It’s great fun.  I love meeting people and talking with them about my artwork, their artwork, creativity, technique, risk-taking, artists and places which inspire us.  In short, everything.  This is my 3rd Open Studio at 20 Court Street.  It’s a great way for me to show my artwork.  We love having people over and I feel very confident and comfortable because I’m at Home with what I make.  At other times when I’m ‘out in the world’ with my artwork, at a gallery, show or fair I take the confidence which began with my Open Studio experiences with me.

Visitors first arrive in our foyer hung with some of my earliest art quilts and my first experiments with hand stitch.

Celestial Jewelbox and Leaving the Garden

When I greet people, I offer a guided tour or to let people wander on their own.
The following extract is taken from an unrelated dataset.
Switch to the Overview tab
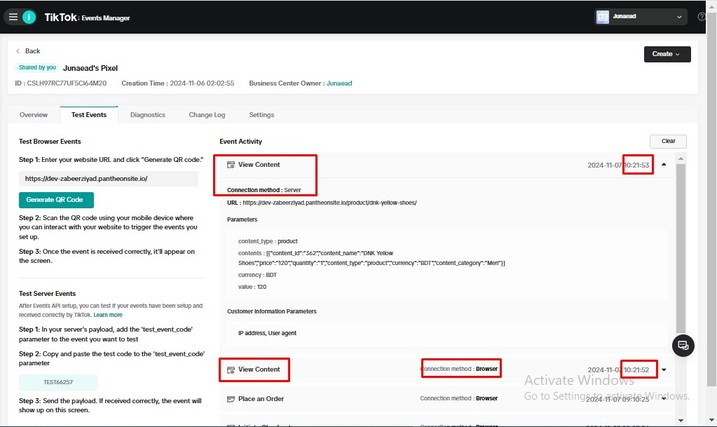 click(x=33, y=115)
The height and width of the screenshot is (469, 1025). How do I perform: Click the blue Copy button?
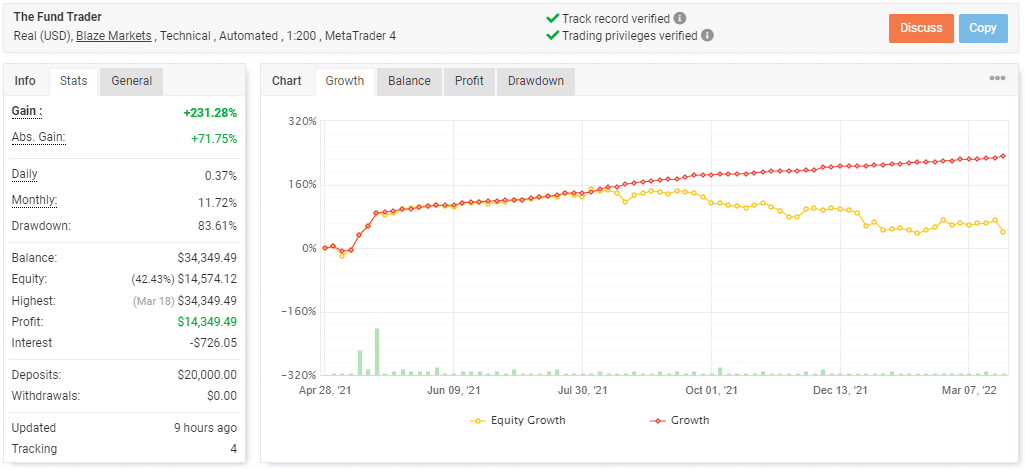pyautogui.click(x=982, y=28)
All of my work has a story associated with the making of it.  We’ve put short descriptions up next to each piece and I’ve put a book next to a couple of my art quilts for people who may want to learn more.
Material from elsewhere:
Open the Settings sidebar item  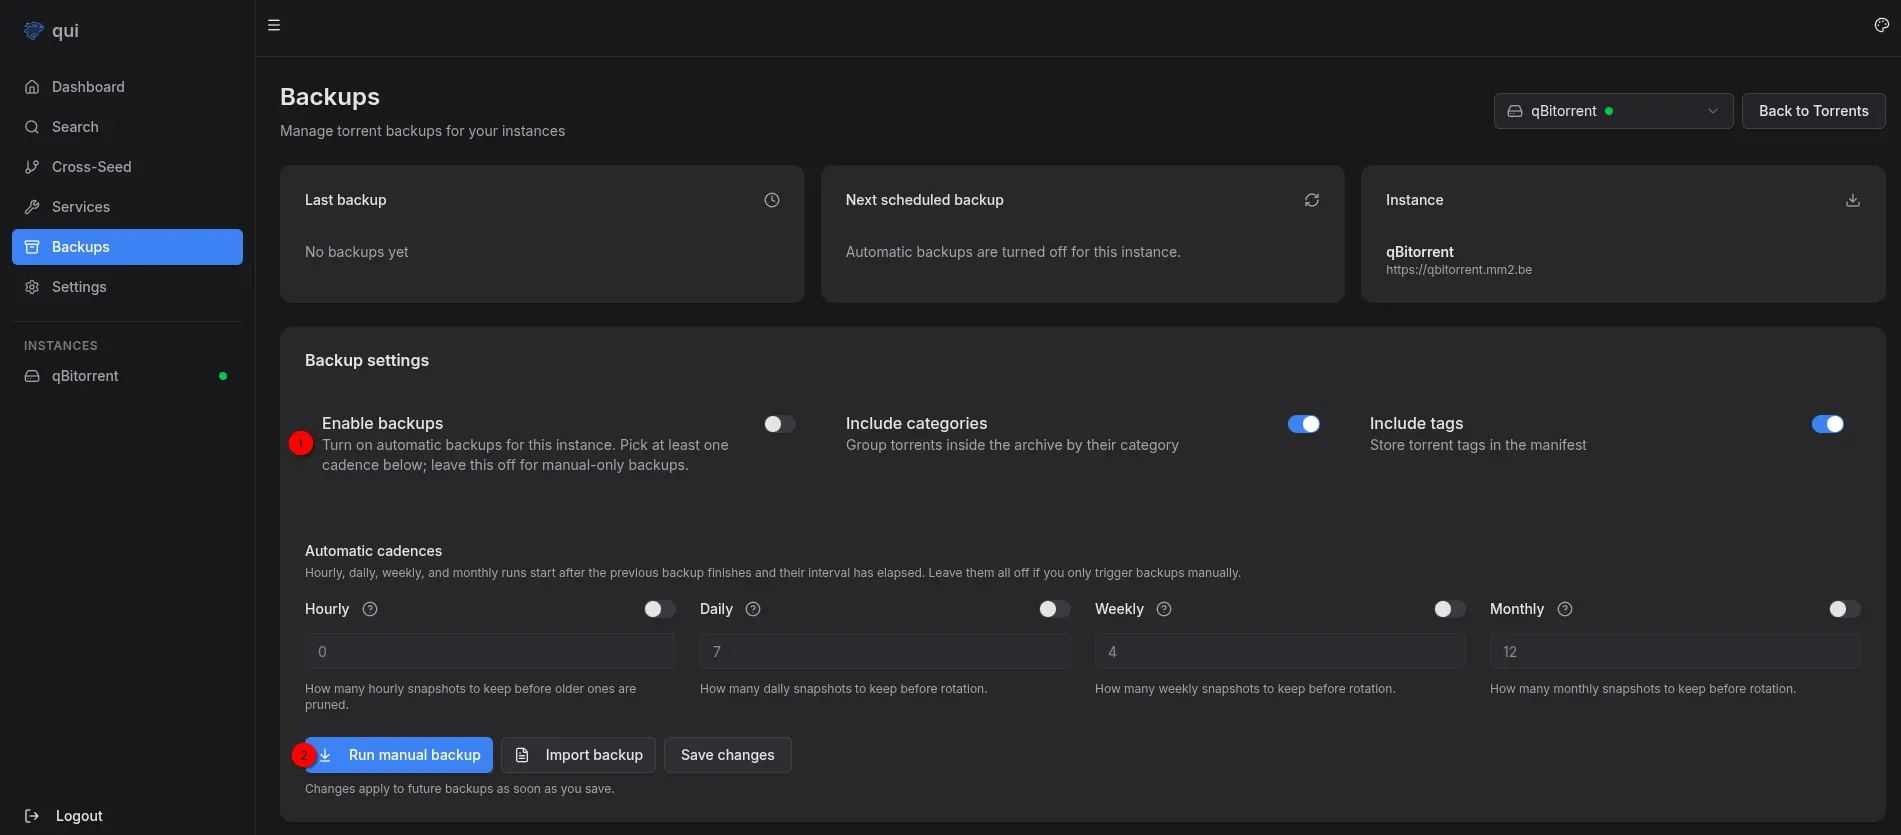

‘Manhattan Angel’ inspired by photographer Lee Miller

‘Le Mariage du Fleuve et du Ciel’ inspired by painter Marc Chagall

Hallway outside my studio

I love the hanging rails and multi-directional light fixtures which allow me to quickly style the gallery spaces in the hallway and the foyer.

Self portrait

I’m normally in the north wing where my studio is and Steve floats between the living room and kitchen, where we serve tea, coffee and homemade cake.
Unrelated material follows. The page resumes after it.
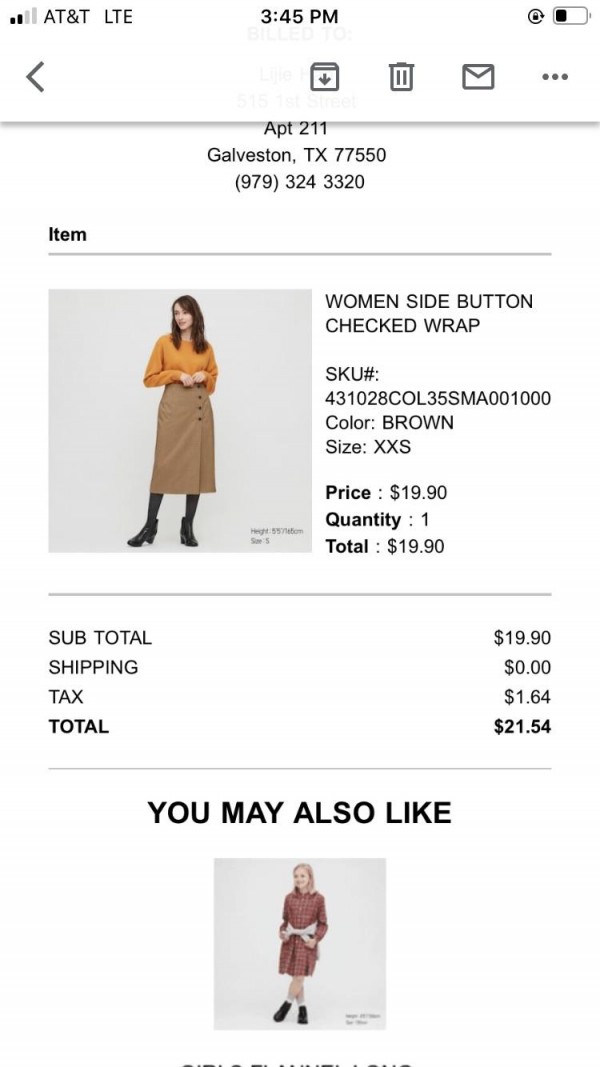Tap the Item section header
600x1067 pixels.
pos(67,234)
Enter the Forest of Dreams

We have artwork in every room in our home.  People are very respectful of our space and wait to be asked over the thresholds of my studio and our bedroom.

Our marriage and wedding quilts

I love to tell the story of our wedding quilt  ‘Cleaved’, illustrated with the actual pieces of river-gathered slate, our wedding invitation and a ‘just married’ photograph from our wedding day.

‘Cleaved’ – a love story

I also have a few retail opportunities.  As Steve said to one of our visitors, “This is what our home normally looks like, but with price tags.’

Pop-up shop

Magical card cases and silk brooches printed with my photographs

Pop-up business cards:  just pull the tab and your card will magically appear!

Silk Mexican loteria card & sterling silver milagro magical card case

Beside my art quilts, I’m showing some smaller works with my photographs printed or composed onto silk or cotton sheer fabric.

The South Bank Group

A Winter’s Tale – machine applique and stitch on organza and tulle

I’m usually up to some sort of work in my studio in between visitors

Photographs and fragments of an old London map

You Are Here – Ravello, Italy

and take every opportunity to show off my new lamp to people!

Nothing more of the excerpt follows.